# Brag on Riley!!!



## KZoppa (Aug 14, 2010)

Alright so most of you know Riley is my problem dog. He's the barker I haven't been able to break the habit of barking at everything. He's the one who will bark for 5-10 minutes after someone gets here. He's not aggressive. He's not fearful. He's just difficult. 

Anyway, I ordered pizza for the kids. Pizza guy gets here and rings the bell. Riley does his usual OMG SOMEONE IS HERE barking thing and body slams the door hackles up. Shasta checked, saw no threat and went back to her kong. Riley stayed with me at the door. I told him to backup and sit-stay. HE ACTUALLY LISTENED AND HELD THE STAY!!! He's 7 years old and has always had trouble with stays when he's worked up. He generally will stay IN the spot but he fidgets and wont hold the body position. 

The door was wide up and he held his sit-stay the whole time I was getting the pizza and paying for it. The pizza guy had to come back because my cheesy bread got left behind. So Riley got to show off his good behavior not once but twice! Pretty proud of my pain in the butt.


----------



## Shade (Feb 20, 2012)

Good job!


----------



## gmcwife1 (Apr 5, 2012)

Yeah for Riley!!!


----------



## Nikitta (Nov 10, 2011)

OMG I have to wait until MY problem child Jasira is 7 years old before SHE listens? LOL She has the absolute worst car manners of any dog I've ever seen. I take her for her run in the morning and she used to bark at the cars going by, bark at the parked cars and jump all over front to back front to back. I worked with my friend , who've I've mentioned before, a profession dog trainer, and I latch her in the back seat and with a spray bottle have got the barking and whining down to a minimum. It's bearable. And she was always better, after her run then before. Well, yesturday I was completely suprised that after her run, she was barking and carrying on until I realized,since it was raining, I had the windshield wipers on. She went nuts. Anyone hear of anything so silly?


----------



## KZoppa (Aug 14, 2010)

Nikitta said:


> OMG I have to wait until MY problem child Jasira is 7 years old before SHE listens? LOL She has the absolute worst car manners of any dog I've ever seen. I take her for her run in the morning and she used to bark at the cars going by, bark at the parked cars and jump all over front to back front to back. I worked with my friend , who've I've mentioned before, a profession dog trainer, and I latch her in the back seat and with a spray bottle have got the barking and whining down to a minimum. It's bearable. And she was always better, after her run then before. Well, yesturday I was completely suprised that after her run, she was barking and carrying on until I realized,since it was raining, I had the windshield wipers on. She went nuts. Anyone hear of anything so silly?

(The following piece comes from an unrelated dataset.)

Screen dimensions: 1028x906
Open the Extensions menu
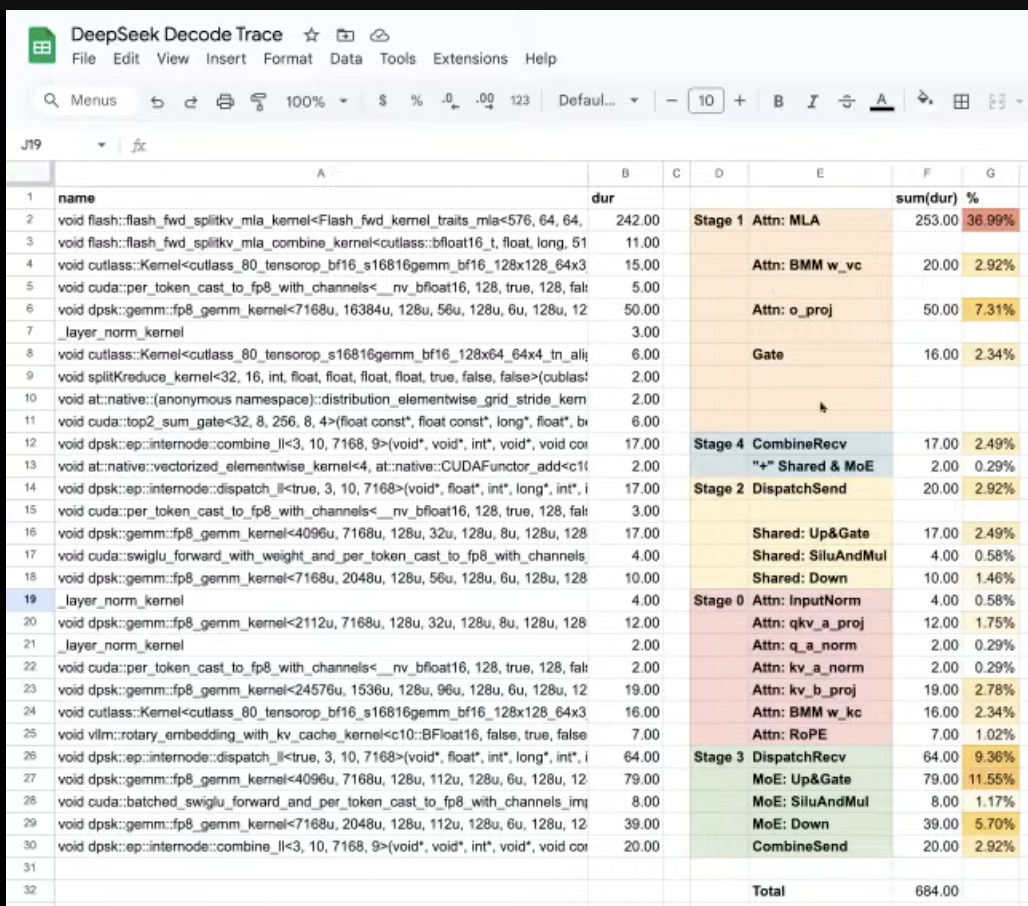click(x=470, y=59)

LOL Riley's problem is we lived with my inlaws off and on a couple times and they just let the dogs do and behave however no matter what I said. he's always been kinda jumpy in the car and he was surrendered as a puppy because he had a barking problem (they wanted an outside dog and he didnt wanna be outside). He's always been slightly high on the reactive side of things too. Its taken me until recently to get him back under some kind of control behavior wise but i still cant trust him around other dogs OUTSIDE the house. inside he's fine with them. as for the wiper blades.... some dogs just go crazy over them. I dunno. there's a video on youtube of a shepherd going after the wipers on a mail truck. The mailman knew the dog and was playing with him but dog does that with wiper blades. you'd be surprised at some of the things that "set" dogs off like crazies. lol. You could try to desensitize her to them.... good luck with that one! haha. My husband also never really enforces proper behaviors so when he's gone, I take full advantage of enforcing certain behaviors.


----------



## Pattycakes (Sep 8, 2010)

Great job, Riley!   I bet you were so proud of him.

P.S. I bet the pizza delivery guy was happy Riley did so well too.


----------



## KZoppa (Aug 14, 2010)

Pattycakes said:


> Great job, Riley!   I bet you were so proud of him.
> 
> P.S. I bet the pizza delivery guy was happy Riley did so well too.


 
I was actually pretty surprised. He did everything right. He didnt look at him at all. He ignored him which I think is actually WHY Riley did so well. The delivery was very calm and relaxed, no quick movements, kept his body angled so he wasnt directly facing Riley. He knew they were shepherds too. I didnt get that "what kinda dog?" question all the others have asked. I was pretty impressed. Riley did pretty freaking awesome for the situation though given how he normally behaves


----------



## paulag1955 (Jun 29, 2010)

Aw, good job, Riley!


----------



## rjvamp (Aug 23, 2008)

That is awesome!!!! Congratulations!


----------